Activity:
Nothing in the records may be altered, so transcribe them exactly.

** Data follows **

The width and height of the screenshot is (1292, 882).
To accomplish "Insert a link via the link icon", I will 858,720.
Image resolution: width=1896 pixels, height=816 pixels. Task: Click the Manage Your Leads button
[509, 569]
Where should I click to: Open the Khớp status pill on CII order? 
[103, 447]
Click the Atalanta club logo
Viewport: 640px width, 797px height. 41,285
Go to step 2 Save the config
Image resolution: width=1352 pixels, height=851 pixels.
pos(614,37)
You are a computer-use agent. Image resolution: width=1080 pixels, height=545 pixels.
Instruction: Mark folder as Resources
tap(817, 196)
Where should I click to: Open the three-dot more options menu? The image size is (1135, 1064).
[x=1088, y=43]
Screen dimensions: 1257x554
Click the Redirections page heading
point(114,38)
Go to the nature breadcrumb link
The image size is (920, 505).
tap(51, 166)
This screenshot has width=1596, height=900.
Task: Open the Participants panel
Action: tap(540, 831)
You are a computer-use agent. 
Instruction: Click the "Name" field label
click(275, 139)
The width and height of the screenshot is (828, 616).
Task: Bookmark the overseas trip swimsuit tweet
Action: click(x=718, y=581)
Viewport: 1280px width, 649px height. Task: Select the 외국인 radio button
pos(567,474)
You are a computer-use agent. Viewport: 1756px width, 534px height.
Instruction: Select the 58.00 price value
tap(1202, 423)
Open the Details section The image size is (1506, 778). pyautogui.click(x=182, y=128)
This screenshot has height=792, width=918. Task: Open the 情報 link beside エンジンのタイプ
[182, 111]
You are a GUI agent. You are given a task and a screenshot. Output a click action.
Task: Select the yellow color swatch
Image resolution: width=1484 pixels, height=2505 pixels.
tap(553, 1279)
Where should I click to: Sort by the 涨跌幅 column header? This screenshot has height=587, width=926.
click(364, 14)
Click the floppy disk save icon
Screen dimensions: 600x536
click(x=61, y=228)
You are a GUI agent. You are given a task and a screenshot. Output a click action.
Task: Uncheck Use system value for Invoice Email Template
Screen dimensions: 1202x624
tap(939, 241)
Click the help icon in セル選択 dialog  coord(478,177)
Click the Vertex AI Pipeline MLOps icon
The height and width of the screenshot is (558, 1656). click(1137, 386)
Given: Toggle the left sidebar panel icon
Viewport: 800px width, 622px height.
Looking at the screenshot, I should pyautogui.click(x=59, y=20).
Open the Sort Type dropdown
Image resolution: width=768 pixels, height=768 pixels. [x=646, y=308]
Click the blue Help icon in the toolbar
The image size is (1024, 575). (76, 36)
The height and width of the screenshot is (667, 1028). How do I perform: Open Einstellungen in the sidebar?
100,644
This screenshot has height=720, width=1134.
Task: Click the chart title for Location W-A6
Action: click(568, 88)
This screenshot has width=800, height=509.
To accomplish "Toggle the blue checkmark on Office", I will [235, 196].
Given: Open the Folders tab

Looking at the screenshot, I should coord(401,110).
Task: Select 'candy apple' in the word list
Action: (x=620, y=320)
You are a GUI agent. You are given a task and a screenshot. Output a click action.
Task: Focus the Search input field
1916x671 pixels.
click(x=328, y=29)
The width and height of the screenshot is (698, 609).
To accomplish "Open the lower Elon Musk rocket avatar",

** End of Data **

The answer:
The width and height of the screenshot is (1292, 882).
To accomplish "Insert a link via the link icon", I will 858,720.
Image resolution: width=1896 pixels, height=816 pixels. Task: Click the Manage Your Leads button
[509, 569]
Where should I click to: Open the Khớp status pill on CII order? 
[103, 447]
Click the Atalanta club logo
Viewport: 640px width, 797px height. 41,285
Go to step 2 Save the config
Image resolution: width=1352 pixels, height=851 pixels.
pos(614,37)
You are a computer-use agent. Image resolution: width=1080 pixels, height=545 pixels.
Instruction: Mark folder as Resources
tap(817, 196)
Where should I click to: Open the three-dot more options menu? The image size is (1135, 1064).
[x=1088, y=43]
Screen dimensions: 1257x554
Click the Redirections page heading
point(114,38)
Go to the nature breadcrumb link
The image size is (920, 505).
tap(51, 166)
This screenshot has width=1596, height=900.
Task: Open the Participants panel
Action: tap(540, 831)
You are a computer-use agent. 
Instruction: Click the "Name" field label
click(275, 139)
The width and height of the screenshot is (828, 616).
Task: Bookmark the overseas trip swimsuit tweet
Action: click(x=718, y=581)
Viewport: 1280px width, 649px height. Task: Select the 외국인 radio button
pos(567,474)
You are a computer-use agent. Viewport: 1756px width, 534px height.
Instruction: Select the 58.00 price value
tap(1202, 423)
Open the Details section The image size is (1506, 778). pyautogui.click(x=182, y=128)
This screenshot has height=792, width=918. Task: Open the 情報 link beside エンジンのタイプ
[182, 111]
You are a GUI agent. You are given a task and a screenshot. Output a click action.
Task: Select the yellow color swatch
Image resolution: width=1484 pixels, height=2505 pixels.
tap(553, 1279)
Where should I click to: Sort by the 涨跌幅 column header? This screenshot has height=587, width=926.
click(364, 14)
Click the floppy disk save icon
Screen dimensions: 600x536
click(x=61, y=228)
You are a GUI agent. You are given a task and a screenshot. Output a click action.
Task: Uncheck Use system value for Invoice Email Template
Screen dimensions: 1202x624
tap(939, 241)
Click the help icon in セル選択 dialog  coord(478,177)
Click the Vertex AI Pipeline MLOps icon
The height and width of the screenshot is (558, 1656). click(1137, 386)
Given: Toggle the left sidebar panel icon
Viewport: 800px width, 622px height.
Looking at the screenshot, I should pyautogui.click(x=59, y=20).
Open the Sort Type dropdown
Image resolution: width=768 pixels, height=768 pixels. [x=646, y=308]
Click the blue Help icon in the toolbar
The image size is (1024, 575). (76, 36)
The height and width of the screenshot is (667, 1028). How do I perform: Open Einstellungen in the sidebar?
100,644
This screenshot has height=720, width=1134.
Task: Click the chart title for Location W-A6
Action: click(568, 88)
This screenshot has width=800, height=509.
To accomplish "Toggle the blue checkmark on Office", I will [235, 196].
Given: Open the Folders tab

Looking at the screenshot, I should coord(401,110).
Task: Select 'candy apple' in the word list
Action: (x=620, y=320)
You are a GUI agent. You are given a task and a screenshot. Output a click action.
Task: Focus the Search input field
1916x671 pixels.
click(x=328, y=29)
The width and height of the screenshot is (698, 609).
To accomplish "Open the lower Elon Musk rocket avatar",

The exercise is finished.